2016年ナビスコカップ予選リーグ第6節、川崎フロンターレの対戦相手はベガルタ仙台です。

普段試合に出ていない選手がどんなプレーをするのか

この試合のポイントは、普段試合に出ていない選手がどんなプレーをするのかです。

ナビスコカップの予選リーグ突破の可能性が低くなったこと、連戦が続いていることもあって、川崎フロンターレはメンバーをリーグ戦から入れ替えることが予想されます。負傷で出場機会が減っていた井川や武岡、出場機会がほとんどなかった大塚、そして今シーズン初めて板倉と安藤が出場することが予想されています。特に、アカデミー出身の板倉は、出場したらプロデビュー戦です。アカデミーから板倉の事を知っているサポーターの中には、試合が待ちきれないと感じている人もいると思います。

この試合は、普段試合に出ていない選手や、普段慣れ親しんだポジションで試合に出る選手が少ないので、選手同士の連携が上手くいかない場面があると予想されます。当然試合に普段出られていない選手たちなので、大久保、中村、小林、大島といった選手と比較すると、プレーの質が低い場面もあると予想されます。

したがって、僕はこの試合の真のポイントは、「個人個人が自分のためにプレー出来るか」だと思います。風間監督は常々「個人個人の戦闘力を組み合わせて、初めて機能するのがチーム戦術だ」と語っています。チームとして高いレベルでプレーしたいと出場した選手が考えるなら、まずは自分の特徴を発揮することを考えるべきだと、僕は思います。それこそ、風間監督が望んでいることであり、川崎フロンターレというチームの戦い方への理解度を示す、最も良い方法だと僕は思います。

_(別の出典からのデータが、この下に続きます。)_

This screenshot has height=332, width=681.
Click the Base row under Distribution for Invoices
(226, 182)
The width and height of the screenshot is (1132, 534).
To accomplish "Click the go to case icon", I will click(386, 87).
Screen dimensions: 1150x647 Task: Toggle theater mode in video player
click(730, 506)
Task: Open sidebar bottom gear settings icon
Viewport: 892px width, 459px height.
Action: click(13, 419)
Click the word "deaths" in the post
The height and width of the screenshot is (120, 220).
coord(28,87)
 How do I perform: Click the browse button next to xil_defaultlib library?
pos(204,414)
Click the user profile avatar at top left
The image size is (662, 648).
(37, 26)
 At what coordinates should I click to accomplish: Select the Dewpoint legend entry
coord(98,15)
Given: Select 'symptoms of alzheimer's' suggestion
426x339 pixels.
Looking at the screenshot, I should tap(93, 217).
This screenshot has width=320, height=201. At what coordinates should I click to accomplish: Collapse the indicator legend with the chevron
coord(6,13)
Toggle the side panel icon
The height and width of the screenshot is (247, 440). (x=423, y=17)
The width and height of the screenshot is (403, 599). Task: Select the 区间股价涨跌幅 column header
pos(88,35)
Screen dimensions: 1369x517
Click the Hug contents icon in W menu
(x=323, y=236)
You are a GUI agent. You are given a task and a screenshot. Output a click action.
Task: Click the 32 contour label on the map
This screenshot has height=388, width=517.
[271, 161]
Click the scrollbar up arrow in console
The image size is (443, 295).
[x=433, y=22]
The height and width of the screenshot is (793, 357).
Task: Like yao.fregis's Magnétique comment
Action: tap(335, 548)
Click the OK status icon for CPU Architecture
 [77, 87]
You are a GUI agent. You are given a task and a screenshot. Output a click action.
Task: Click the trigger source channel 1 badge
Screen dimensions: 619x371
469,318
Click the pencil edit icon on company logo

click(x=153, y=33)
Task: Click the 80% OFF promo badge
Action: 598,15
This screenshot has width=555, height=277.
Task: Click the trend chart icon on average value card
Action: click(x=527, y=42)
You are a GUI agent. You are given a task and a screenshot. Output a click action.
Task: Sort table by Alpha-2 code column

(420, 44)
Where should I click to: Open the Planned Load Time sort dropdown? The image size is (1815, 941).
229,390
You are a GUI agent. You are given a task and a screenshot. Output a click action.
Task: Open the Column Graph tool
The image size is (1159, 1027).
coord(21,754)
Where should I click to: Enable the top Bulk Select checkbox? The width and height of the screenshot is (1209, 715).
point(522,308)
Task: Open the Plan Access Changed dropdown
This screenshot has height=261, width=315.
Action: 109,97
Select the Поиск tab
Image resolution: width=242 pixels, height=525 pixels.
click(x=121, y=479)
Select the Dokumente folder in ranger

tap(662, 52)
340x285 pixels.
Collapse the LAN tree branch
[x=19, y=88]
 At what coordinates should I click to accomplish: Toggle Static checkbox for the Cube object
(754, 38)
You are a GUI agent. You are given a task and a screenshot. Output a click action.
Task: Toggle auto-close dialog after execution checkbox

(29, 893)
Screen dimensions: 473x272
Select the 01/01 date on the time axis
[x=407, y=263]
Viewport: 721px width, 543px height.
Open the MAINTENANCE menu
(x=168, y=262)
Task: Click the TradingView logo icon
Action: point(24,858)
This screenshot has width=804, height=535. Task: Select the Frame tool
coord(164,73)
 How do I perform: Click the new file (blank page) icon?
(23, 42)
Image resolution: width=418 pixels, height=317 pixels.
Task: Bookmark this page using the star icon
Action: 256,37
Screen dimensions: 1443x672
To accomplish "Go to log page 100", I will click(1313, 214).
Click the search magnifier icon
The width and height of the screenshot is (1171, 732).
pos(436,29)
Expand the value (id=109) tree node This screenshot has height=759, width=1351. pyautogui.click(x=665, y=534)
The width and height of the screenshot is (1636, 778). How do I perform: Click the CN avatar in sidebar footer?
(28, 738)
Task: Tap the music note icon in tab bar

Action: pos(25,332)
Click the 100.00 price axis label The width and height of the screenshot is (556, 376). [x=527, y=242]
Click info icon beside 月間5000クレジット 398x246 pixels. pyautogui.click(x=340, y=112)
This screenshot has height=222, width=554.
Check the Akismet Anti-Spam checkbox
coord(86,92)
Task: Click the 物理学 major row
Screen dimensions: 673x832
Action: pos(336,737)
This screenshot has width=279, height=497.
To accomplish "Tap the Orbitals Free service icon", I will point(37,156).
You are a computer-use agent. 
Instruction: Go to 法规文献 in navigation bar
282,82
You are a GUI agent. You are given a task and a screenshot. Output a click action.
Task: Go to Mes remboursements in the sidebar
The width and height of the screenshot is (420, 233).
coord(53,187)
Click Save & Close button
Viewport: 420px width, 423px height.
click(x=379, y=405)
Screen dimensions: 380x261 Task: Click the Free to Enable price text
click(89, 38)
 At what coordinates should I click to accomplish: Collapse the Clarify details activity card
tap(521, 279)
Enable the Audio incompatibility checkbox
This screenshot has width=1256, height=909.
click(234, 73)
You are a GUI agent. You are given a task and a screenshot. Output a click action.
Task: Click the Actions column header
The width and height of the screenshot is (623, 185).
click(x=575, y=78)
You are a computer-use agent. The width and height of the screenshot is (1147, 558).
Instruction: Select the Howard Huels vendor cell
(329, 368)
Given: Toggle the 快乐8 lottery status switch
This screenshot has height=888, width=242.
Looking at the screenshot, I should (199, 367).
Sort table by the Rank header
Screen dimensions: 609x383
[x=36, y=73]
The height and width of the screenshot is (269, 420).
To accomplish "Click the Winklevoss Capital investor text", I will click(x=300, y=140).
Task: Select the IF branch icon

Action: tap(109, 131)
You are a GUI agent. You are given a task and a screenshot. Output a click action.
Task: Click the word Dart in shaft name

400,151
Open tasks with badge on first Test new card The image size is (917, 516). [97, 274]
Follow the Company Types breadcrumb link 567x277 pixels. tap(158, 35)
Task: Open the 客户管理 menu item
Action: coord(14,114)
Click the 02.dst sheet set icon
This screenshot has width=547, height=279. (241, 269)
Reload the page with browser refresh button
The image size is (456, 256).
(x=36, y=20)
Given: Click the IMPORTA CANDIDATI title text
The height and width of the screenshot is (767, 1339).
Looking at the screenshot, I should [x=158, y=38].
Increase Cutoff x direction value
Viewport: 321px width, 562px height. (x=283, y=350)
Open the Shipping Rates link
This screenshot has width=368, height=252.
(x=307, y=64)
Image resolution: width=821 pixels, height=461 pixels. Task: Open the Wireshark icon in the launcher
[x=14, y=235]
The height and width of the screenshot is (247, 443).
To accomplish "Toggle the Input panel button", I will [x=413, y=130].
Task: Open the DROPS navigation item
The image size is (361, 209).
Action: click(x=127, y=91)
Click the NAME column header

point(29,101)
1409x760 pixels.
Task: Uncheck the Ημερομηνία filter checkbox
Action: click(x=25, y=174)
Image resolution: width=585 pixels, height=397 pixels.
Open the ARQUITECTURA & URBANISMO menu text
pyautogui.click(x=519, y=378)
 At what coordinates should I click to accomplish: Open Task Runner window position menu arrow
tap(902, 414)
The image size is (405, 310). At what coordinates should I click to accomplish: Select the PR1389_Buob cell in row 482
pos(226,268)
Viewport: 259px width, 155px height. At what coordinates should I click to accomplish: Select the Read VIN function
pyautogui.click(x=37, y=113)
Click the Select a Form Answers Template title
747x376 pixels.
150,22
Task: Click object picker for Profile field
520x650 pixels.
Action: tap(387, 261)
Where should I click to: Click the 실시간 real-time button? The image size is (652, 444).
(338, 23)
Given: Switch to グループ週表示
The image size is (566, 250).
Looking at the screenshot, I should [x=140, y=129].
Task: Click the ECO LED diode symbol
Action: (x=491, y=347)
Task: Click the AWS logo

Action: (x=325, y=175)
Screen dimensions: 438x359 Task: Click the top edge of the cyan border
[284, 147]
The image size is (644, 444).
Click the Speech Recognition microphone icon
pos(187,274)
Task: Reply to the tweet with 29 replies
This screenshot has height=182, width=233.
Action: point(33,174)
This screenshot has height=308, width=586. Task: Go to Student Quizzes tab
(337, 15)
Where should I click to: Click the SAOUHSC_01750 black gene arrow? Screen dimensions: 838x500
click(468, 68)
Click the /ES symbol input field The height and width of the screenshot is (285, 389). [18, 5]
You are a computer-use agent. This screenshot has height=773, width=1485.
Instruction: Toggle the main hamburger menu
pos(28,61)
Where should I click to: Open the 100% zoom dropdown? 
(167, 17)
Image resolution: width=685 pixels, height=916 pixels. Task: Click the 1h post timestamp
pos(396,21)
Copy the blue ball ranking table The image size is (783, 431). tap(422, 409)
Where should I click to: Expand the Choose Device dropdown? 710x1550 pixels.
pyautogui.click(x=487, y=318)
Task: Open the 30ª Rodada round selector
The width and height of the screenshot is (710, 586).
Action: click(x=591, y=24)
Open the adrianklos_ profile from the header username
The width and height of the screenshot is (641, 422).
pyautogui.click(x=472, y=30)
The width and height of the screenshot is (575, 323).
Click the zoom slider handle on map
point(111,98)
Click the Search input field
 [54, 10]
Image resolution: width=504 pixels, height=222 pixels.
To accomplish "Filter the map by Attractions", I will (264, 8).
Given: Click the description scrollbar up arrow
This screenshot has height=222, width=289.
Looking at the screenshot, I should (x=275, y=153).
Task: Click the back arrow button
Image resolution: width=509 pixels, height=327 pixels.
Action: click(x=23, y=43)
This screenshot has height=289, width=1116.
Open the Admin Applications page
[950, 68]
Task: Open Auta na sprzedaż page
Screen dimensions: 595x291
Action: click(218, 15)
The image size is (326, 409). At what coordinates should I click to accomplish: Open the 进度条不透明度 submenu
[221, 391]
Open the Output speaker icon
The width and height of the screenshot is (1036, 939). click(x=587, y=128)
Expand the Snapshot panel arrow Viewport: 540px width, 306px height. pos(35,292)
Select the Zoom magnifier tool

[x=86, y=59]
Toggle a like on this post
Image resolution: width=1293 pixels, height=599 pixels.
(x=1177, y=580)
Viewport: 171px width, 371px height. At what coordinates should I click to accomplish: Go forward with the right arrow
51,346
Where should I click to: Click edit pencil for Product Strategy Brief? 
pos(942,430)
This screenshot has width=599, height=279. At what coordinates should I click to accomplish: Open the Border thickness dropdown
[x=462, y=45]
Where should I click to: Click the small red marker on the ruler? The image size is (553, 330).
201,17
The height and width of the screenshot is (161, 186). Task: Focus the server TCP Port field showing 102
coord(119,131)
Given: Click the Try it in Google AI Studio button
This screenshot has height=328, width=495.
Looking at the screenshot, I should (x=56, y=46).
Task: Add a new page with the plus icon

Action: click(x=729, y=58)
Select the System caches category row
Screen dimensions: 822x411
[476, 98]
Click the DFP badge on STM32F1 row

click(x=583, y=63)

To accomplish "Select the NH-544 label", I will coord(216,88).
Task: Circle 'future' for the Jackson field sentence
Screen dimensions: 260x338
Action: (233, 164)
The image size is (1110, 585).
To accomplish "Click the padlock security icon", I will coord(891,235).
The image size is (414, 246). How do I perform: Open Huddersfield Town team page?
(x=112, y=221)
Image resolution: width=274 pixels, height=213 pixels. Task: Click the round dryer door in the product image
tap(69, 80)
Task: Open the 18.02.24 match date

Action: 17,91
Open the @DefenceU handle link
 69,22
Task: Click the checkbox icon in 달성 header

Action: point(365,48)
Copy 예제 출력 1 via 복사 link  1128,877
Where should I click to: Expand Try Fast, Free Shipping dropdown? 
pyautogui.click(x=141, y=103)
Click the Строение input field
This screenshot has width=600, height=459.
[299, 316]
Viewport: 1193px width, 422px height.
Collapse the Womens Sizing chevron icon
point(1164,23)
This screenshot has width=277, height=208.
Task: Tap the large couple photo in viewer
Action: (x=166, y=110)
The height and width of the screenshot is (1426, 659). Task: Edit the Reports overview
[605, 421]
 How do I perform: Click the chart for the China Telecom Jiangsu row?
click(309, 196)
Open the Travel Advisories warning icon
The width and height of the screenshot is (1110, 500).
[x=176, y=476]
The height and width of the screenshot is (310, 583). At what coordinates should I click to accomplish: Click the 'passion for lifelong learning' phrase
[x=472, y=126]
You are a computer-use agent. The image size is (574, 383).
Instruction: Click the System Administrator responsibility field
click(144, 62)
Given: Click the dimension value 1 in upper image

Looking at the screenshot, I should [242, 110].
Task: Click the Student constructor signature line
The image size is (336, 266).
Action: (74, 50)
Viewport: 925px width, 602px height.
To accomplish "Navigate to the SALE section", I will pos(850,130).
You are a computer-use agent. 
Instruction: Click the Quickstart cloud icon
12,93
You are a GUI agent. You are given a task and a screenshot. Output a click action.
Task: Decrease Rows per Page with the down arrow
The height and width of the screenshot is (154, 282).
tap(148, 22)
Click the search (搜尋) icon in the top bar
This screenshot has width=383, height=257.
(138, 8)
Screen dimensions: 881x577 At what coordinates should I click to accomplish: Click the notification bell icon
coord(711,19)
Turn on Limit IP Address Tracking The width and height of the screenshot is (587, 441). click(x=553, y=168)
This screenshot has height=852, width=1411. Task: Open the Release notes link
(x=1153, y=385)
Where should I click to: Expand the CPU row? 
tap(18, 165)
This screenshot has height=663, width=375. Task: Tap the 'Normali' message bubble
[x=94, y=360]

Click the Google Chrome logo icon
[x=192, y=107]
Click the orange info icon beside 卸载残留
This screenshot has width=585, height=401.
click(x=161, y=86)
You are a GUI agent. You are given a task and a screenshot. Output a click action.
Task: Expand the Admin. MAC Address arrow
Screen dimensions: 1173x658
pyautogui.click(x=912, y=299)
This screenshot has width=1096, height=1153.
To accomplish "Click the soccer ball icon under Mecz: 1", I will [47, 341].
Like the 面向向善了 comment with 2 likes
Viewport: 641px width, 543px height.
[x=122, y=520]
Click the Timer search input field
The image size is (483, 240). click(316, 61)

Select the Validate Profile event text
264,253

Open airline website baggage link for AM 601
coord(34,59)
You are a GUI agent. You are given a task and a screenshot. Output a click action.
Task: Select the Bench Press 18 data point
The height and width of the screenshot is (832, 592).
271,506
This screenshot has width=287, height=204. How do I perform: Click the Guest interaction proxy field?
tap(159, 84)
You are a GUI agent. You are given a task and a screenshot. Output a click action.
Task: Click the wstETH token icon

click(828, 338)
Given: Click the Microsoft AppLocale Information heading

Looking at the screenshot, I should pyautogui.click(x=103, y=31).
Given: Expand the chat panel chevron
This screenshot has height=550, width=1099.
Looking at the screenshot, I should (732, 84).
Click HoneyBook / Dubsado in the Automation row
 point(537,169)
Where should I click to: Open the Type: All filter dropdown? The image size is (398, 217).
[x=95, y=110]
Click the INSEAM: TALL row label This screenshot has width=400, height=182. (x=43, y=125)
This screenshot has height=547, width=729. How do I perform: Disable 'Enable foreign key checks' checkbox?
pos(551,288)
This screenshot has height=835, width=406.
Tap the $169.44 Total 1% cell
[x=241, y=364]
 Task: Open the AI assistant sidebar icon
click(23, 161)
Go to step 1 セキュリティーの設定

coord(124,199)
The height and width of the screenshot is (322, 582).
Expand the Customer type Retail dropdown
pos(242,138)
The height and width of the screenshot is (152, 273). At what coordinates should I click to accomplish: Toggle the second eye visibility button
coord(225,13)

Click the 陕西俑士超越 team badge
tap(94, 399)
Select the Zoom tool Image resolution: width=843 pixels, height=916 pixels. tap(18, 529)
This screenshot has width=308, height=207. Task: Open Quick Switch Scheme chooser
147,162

板倉ならヘディング、武岡なら1対1の強さ、狩野なら正確なキック、長谷川ならドリブルといった、自分の特徴を発揮することをまずは最優先で考えて欲しいと思うのです。選手個々の能力を組み合わせて、チームが勝てる方法を考えるのは、監督の仕事です。細かい連携、連動が上手くいかない事を前提で考え、まずは個人個人が自分の力を発揮し、相手に勝つ。その事を考えてプレーして欲しいと思うのです。そして、こういう試合で自分の持っている能力を発揮出来る選手こそ、これからの試合で出場機会を増やしていく選手だと思って、間違いありません。特に、板倉のようにこの試合がプロデビュー戦という選手であれば、なおさら自分の特徴を出すことに集中し、プレーして欲しいと思います。

苦しい時こそ、自分のために

僕が好きなエピソードがあります。イチローがオリックス時代に1軍に定着した頃の話です。ある試合に負けて、責任の一端を感じていて落ち込んでいたイチローが落ち込んでバスに座っていたら、当時オリックスの監督だった仰木監督が、にこやかな顔でバスに乗り込んできたそうです。

不思議そうに見ていたイチローに対して、仰木監督は「お前、今日の成績は?」とたずねると、イチローは「3打数1安打でした」と答えました。すると、仰木監督は「いいじゃないか!ヒット1本打ってるんだから!最高じゃないか!!」と答えた後、「負けたことなんて気にするな!!」と続けたそうです。勝敗の責任を背負って落ち込んでいたイチローは、その言葉に心から勇気づけられたといいます。

よく、「苦しいときこそチームのために頑張る」という言葉を聞きます。この言葉は、「チームで成績をあげるためにどうすべきか考え、行動することで、問題を解決する」という意味で使っているのだと思うのですが、そもそも、チームの成績が苦しくなっているのは、メンバー個人個人が自分のできる事をきちんとやっていないからであって、ただチームで成果をあげることを考えて行動しても、個人個人が成果が出ないままでは、状況は改善されません。したがって、本気で状況を打開したければ、苦しいときこそ、自分ができる事をやるしかありません。自分のできる事を認識した上で、できる事を積み上げることが、苦しいですが成果が出る唯一の近道です。

自分のためにプレー出来る選手がどれだけいるか。そんな視点でこの試合を観ると、より楽しめるんじゃないかと思います。僕は期待しています。